▶ _DIRECTIONS_
Every line of the data below is to be written out again exactly.

▶ _GIVEN ENTRIES_
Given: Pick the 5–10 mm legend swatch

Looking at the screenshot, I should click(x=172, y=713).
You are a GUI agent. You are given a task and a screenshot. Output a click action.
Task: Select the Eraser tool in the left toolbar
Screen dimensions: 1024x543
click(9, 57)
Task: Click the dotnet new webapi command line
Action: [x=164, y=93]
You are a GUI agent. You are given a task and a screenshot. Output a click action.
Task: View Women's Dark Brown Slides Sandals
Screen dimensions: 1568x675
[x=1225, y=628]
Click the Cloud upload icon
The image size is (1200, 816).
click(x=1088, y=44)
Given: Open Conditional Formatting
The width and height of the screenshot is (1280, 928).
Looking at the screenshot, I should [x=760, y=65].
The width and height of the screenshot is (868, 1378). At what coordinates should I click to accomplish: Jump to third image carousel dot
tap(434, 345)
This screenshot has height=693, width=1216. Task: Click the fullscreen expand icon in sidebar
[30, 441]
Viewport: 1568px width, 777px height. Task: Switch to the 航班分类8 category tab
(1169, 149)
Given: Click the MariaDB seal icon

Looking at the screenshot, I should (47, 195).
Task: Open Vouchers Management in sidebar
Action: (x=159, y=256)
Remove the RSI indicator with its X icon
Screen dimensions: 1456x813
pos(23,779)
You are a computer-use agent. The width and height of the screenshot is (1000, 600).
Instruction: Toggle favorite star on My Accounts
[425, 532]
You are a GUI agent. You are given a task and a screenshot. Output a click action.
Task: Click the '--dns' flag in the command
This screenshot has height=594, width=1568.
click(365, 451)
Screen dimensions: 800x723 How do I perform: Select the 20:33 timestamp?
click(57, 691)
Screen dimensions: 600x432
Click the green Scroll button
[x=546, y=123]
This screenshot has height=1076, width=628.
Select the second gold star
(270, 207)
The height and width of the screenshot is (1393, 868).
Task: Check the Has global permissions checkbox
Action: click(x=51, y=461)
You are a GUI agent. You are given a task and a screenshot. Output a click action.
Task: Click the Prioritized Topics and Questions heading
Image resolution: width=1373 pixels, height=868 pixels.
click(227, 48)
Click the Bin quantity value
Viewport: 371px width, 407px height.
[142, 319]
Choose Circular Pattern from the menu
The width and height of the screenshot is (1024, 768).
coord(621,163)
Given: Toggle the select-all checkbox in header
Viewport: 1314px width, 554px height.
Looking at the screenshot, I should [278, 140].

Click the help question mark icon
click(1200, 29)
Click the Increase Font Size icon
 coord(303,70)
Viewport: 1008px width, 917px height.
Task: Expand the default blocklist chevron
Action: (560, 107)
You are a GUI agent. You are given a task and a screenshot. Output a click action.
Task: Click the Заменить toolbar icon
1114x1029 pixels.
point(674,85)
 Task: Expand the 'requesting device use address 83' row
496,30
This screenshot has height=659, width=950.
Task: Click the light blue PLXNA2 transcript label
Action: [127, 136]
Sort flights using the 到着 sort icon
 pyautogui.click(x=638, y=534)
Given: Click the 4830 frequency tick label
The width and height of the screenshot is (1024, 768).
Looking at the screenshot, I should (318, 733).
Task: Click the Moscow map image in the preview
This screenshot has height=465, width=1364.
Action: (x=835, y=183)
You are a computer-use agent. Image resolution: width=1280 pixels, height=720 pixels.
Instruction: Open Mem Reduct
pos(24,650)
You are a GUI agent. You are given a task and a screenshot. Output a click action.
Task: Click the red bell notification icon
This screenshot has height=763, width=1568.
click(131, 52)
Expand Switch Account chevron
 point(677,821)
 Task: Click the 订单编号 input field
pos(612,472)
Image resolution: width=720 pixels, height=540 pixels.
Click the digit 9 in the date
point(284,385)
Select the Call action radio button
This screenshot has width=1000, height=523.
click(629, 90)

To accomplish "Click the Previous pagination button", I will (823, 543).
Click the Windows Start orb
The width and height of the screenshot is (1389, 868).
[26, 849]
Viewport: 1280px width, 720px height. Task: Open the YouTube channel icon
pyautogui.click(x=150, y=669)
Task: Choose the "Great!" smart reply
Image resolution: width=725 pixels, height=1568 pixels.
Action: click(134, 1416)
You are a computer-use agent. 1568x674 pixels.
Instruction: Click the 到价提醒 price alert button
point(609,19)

▶ _FINISHED EXERCISE_
Given: Pick the 5–10 mm legend swatch

Looking at the screenshot, I should click(x=172, y=713).
You are a GUI agent. You are given a task and a screenshot. Output a click action.
Task: Select the Eraser tool in the left toolbar
Screen dimensions: 1024x543
click(9, 57)
Task: Click the dotnet new webapi command line
Action: [x=164, y=93]
You are a GUI agent. You are given a task and a screenshot. Output a click action.
Task: View Women's Dark Brown Slides Sandals
Screen dimensions: 1568x675
[x=1225, y=628]
Click the Cloud upload icon
The image size is (1200, 816).
click(x=1088, y=44)
Given: Open Conditional Formatting
The width and height of the screenshot is (1280, 928).
Looking at the screenshot, I should [x=760, y=65].
The width and height of the screenshot is (868, 1378). At what coordinates should I click to accomplish: Jump to third image carousel dot
tap(434, 345)
This screenshot has height=693, width=1216. Task: Click the fullscreen expand icon in sidebar
[30, 441]
Viewport: 1568px width, 777px height. Task: Switch to the 航班分类8 category tab
(1169, 149)
Given: Click the MariaDB seal icon

Looking at the screenshot, I should (47, 195).
Task: Open Vouchers Management in sidebar
Action: (x=159, y=256)
Remove the RSI indicator with its X icon
Screen dimensions: 1456x813
pos(23,779)
You are a computer-use agent. The width and height of the screenshot is (1000, 600).
Instruction: Toggle favorite star on My Accounts
[425, 532]
You are a GUI agent. You are given a task and a screenshot. Output a click action.
Task: Click the '--dns' flag in the command
This screenshot has height=594, width=1568.
click(365, 451)
Screen dimensions: 800x723 How do I perform: Select the 20:33 timestamp?
click(57, 691)
Screen dimensions: 600x432
Click the green Scroll button
[x=546, y=123]
This screenshot has height=1076, width=628.
Select the second gold star
(270, 207)
The height and width of the screenshot is (1393, 868).
Task: Check the Has global permissions checkbox
Action: click(x=51, y=461)
You are a GUI agent. You are given a task and a screenshot. Output a click action.
Task: Click the Prioritized Topics and Questions heading
Image resolution: width=1373 pixels, height=868 pixels.
click(227, 48)
Click the Bin quantity value
Viewport: 371px width, 407px height.
[142, 319]
Choose Circular Pattern from the menu
The width and height of the screenshot is (1024, 768).
coord(621,163)
Given: Toggle the select-all checkbox in header
Viewport: 1314px width, 554px height.
Looking at the screenshot, I should [278, 140].

Click the help question mark icon
click(1200, 29)
Click the Increase Font Size icon
 coord(303,70)
Viewport: 1008px width, 917px height.
Task: Expand the default blocklist chevron
Action: (560, 107)
You are a GUI agent. You are given a task and a screenshot. Output a click action.
Task: Click the Заменить toolbar icon
1114x1029 pixels.
point(674,85)
 Task: Expand the 'requesting device use address 83' row
496,30
This screenshot has height=659, width=950.
Task: Click the light blue PLXNA2 transcript label
Action: [127, 136]
Sort flights using the 到着 sort icon
 pyautogui.click(x=638, y=534)
Given: Click the 4830 frequency tick label
The width and height of the screenshot is (1024, 768).
Looking at the screenshot, I should (318, 733).
Task: Click the Moscow map image in the preview
This screenshot has height=465, width=1364.
Action: (x=835, y=183)
You are a computer-use agent. Image resolution: width=1280 pixels, height=720 pixels.
Instruction: Open Mem Reduct
pos(24,650)
You are a GUI agent. You are given a task and a screenshot. Output a click action.
Task: Click the red bell notification icon
This screenshot has height=763, width=1568.
click(131, 52)
Expand Switch Account chevron
 point(677,821)
 Task: Click the 订单编号 input field
pos(612,472)
Image resolution: width=720 pixels, height=540 pixels.
Click the digit 9 in the date
point(284,385)
Select the Call action radio button
This screenshot has width=1000, height=523.
click(629, 90)

To accomplish "Click the Previous pagination button", I will (823, 543).
Click the Windows Start orb
The width and height of the screenshot is (1389, 868).
[26, 849]
Viewport: 1280px width, 720px height. Task: Open the YouTube channel icon
pyautogui.click(x=150, y=669)
Task: Choose the "Great!" smart reply
Image resolution: width=725 pixels, height=1568 pixels.
Action: click(134, 1416)
You are a computer-use agent. 1568x674 pixels.
Instruction: Click the 到价提醒 price alert button
point(609,19)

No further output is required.